I haven't talked about sex.  It's been on my mind lately.  I'm always trying to understand why parents have such a hard time talking to their kids about sex.  I really don't have that problem.  I like talking about sex because I like the education of sex.  When I was younger I never had the "sex talk" with anyone.  I learned about sex through reading novels.  I must admit that is not the best way to learn about sex but it somehow worked for me.  I definitely don't want my kids learning about sex that way nor from their friends.  I was fortunate enough to understand the ups and downs of sex.  Many kids today are not as fortunate to comprehend that.  Kids are having sex much sooner and most times unprotected with multiple partners.  In my opinion, it is because their parents never talked to them about sex.  It's not enough to tell simply tell kids don't have sex.  Face it, they are already having sex by the time you decide to tell them that.  I think parents think that if they talk to their kids about sex then their kids are going to automatically want to experience sex.  The truth is actually the complete opposite, in most cases.  If you have the sex talk with your kids and tell them the truth about sex they are more likely to wait to have sex.  They will not be ashamed to ask you questions if you have an open dialogue.  For me it is not a challenge to talk about sex with my children because I have already opened the dialogue.  Some may ask why are you having the sex talk with your 5 year old.  The answer to that is simple...she was curious.  Now hold up before you go saying that I am promoting sex to a 5 year old listen to this.  Kids are curious, not about the act of sex, but about their bodies.  If your child comes up to you and ask you where babies come from your answer should not be God alone.  They are not asking you how we came to be, they are curious about where exactly did they come from.  At this point the talk should be very simple.  Babies come from sex.  Don't lie but don't you don't have to give them play by play details.  If you are confused about what to say maybe you shouldn't have babies in the first place.
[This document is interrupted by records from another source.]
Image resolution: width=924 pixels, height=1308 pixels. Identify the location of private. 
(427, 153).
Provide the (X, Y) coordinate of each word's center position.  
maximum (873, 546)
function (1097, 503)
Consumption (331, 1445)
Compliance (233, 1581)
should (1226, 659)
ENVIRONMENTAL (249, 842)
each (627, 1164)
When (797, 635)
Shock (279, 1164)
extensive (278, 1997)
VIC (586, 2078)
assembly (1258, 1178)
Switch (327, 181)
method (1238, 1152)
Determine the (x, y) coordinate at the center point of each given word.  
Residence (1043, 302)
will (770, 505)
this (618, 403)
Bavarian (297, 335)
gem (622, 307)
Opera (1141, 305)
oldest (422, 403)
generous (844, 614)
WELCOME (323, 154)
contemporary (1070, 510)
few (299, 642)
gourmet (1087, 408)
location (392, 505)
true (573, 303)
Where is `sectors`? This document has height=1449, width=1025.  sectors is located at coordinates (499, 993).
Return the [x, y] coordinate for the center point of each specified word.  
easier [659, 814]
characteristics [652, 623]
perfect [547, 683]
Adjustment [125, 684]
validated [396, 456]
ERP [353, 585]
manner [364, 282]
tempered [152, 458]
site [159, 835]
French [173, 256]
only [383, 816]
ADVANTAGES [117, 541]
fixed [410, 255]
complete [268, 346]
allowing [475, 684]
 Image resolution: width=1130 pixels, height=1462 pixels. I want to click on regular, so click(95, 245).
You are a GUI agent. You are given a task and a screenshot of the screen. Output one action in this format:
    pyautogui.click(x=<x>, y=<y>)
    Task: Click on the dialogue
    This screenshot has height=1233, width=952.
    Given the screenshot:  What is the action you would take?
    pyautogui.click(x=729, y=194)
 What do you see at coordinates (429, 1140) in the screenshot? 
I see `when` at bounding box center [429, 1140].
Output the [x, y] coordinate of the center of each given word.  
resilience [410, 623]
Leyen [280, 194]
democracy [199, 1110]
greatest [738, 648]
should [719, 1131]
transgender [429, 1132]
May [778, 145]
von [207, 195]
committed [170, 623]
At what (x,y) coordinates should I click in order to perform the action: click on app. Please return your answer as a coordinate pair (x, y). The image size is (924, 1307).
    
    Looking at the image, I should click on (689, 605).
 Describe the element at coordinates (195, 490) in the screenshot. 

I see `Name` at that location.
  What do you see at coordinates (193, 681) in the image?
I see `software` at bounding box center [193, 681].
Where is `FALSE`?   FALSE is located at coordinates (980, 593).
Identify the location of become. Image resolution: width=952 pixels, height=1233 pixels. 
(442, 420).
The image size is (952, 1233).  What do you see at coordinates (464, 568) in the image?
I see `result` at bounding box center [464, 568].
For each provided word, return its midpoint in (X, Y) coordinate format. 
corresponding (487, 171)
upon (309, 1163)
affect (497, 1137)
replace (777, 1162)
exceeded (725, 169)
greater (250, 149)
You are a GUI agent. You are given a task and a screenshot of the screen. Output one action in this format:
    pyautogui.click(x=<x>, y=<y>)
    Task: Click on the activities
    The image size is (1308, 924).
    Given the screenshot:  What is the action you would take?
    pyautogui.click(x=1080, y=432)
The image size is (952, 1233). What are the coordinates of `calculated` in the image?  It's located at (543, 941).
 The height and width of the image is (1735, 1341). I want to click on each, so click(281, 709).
So let's really talk about sex.  If you want to know how sex is defined, look it up.  My truth is...I enjoy sex.  I enjoy everything from foreplay to intercourse.  In my experience, the best sex I have ever has been the time when I have been in deep love with my partner.  It's better when you are in love with someone because you are having sex more intimately.  You are often more open with your partner the more in love the two of you are.  I like having spontaneous sex but I love having sex that is planned.  I mean think about it when you know that it is going to happen you should feel more excited.  The more excited you feel the greater the sex is going to be. You alter your day so that nothing is stressful or tense.  You cook, clean up and put the kids to bed early.  You are prepared to fulfill fantasies and learn new positions.  Everything about sex with someone you love is meaningful and more connected.  You get so into it that nothing else is on your mind.  You feel some kind of burning passion not unlike those sex novels that I read when I was a kid.  You are so focused on the sex that you forget that your day was maybe not so good or that the bills are due and you really don't have enough money.  None of that really matters when you are having that great sex.  You know the kind of sex that R. Kelly sings about.  The sex that makes you want to scream his name and mean it.  That rough kind of sex that makes you want to pull your own hair. HAHA!!

I can talk about sex all day everyday...but I'd rather be having it.